Insights into the impact of small anionic additives on Mg-silicate hydrate nucleation

Abstract

Magnesium silicate (MS) cement, which uses magnesium silicate hydrate (M-S-H) as its primary binding phase, is a promising low-carbon alternative to Portland cement. However, the slow dissolution of MgO limits the release of Mg ions, which is critical for the formation of M-S-H. To address this issue, solubilizers that complex Mg2+ and promote MgO dissolution have been proposed, provided that they do not significantly hinder M-S-H formation. This study systematically examined the effects of four anionic additives—acetate, citrate, orthophosphate, and carbonate—on M-S-H nucleation and early growth, developing a highly reproducible crystallization scenario. The observed reduction in supersaturation at the nucleation point for specific additive concentrations suggests that Mg-anion complexes may play an active role in M-S-H nucleation, potentially allowing M-S-H to form at lower supersaturation levels, which could be beneficial for MS cement applications.

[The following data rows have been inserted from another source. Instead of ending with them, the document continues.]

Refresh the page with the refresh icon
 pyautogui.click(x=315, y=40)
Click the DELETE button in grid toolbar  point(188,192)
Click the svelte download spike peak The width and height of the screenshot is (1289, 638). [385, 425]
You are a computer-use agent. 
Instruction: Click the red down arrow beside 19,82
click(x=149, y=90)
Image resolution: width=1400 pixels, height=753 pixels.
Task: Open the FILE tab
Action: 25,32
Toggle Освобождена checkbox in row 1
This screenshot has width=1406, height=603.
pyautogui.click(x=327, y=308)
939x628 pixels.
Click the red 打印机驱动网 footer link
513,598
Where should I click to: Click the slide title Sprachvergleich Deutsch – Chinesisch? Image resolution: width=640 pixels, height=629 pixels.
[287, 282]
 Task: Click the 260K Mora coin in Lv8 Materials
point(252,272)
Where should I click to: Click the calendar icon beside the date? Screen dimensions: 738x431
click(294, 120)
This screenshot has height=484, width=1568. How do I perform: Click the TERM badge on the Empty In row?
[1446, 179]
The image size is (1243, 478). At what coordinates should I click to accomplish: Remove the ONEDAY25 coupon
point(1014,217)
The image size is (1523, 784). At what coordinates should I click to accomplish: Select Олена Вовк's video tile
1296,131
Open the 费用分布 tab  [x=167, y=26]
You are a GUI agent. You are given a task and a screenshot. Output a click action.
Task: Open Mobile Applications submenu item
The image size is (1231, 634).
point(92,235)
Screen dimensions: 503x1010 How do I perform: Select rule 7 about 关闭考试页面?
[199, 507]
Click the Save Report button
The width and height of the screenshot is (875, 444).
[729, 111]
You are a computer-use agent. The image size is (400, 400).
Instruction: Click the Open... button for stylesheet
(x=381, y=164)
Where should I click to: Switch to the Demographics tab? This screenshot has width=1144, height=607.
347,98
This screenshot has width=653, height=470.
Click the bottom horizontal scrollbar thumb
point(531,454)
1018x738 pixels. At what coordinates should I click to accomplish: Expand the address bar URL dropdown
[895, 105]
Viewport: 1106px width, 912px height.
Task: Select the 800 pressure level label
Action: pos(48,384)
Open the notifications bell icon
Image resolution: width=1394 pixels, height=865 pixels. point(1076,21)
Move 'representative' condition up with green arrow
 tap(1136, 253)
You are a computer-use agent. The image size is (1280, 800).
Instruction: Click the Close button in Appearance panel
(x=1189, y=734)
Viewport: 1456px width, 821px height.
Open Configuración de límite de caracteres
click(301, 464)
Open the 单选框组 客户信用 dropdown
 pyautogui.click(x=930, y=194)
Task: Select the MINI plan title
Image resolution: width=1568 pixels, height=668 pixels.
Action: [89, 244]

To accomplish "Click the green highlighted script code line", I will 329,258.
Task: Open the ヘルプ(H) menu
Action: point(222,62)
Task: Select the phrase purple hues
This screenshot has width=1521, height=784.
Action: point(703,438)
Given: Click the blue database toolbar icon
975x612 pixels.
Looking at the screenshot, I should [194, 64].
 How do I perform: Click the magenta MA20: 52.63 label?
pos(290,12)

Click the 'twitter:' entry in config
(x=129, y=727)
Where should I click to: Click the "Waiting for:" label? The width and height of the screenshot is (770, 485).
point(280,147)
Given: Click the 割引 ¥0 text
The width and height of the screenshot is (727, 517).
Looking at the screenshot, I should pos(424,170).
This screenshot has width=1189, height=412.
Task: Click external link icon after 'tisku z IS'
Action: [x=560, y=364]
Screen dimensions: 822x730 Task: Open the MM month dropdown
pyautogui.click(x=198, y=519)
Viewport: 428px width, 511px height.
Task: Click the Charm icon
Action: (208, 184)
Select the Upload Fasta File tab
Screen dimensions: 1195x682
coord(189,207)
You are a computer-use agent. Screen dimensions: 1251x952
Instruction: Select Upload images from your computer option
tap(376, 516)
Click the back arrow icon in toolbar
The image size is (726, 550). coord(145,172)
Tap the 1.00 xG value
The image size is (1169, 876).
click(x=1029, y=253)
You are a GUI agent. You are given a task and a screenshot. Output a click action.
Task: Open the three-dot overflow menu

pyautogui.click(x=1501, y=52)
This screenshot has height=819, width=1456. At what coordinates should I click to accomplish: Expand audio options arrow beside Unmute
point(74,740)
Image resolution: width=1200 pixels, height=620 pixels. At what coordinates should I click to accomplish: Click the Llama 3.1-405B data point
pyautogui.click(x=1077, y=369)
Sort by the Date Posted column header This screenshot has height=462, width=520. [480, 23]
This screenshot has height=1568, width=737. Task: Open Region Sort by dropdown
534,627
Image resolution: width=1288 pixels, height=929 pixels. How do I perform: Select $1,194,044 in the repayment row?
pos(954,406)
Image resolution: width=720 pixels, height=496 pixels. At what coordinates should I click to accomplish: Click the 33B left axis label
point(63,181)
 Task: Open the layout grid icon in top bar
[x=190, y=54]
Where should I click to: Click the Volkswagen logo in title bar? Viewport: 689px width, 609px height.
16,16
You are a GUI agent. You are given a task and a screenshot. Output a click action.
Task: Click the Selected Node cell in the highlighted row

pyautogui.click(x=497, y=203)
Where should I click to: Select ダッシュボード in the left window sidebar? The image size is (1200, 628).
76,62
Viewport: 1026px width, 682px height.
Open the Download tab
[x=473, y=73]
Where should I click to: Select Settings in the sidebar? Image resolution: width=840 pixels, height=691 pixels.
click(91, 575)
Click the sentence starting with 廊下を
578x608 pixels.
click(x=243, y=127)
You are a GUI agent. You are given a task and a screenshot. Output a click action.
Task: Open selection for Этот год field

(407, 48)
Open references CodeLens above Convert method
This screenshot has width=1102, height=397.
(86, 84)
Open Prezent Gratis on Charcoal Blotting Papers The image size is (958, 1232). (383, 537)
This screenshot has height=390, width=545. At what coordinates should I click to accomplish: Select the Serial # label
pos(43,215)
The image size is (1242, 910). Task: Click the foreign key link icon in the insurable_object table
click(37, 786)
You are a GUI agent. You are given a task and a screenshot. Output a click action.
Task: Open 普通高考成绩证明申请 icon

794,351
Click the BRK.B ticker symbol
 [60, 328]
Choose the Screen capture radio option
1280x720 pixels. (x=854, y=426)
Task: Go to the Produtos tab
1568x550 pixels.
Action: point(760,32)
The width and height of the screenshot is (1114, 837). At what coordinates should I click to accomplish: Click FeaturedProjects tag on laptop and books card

However, as shown here, additives such as citrate, while not inhibiting nucleation, can significantly slow the growth of M-S-H, potentially compromising the strength development of MS cement. Among the additives studied, moderate concentrations of phosphate and carbonate show the most promise, as they have minimal effects on the formation process while potentially reducing the supersaturation for M-S-H nucleation. Although further research is necessary to fully understand the effects of these anions, this study provides valuable insights into their impact on M-S-H nucleation and early growth.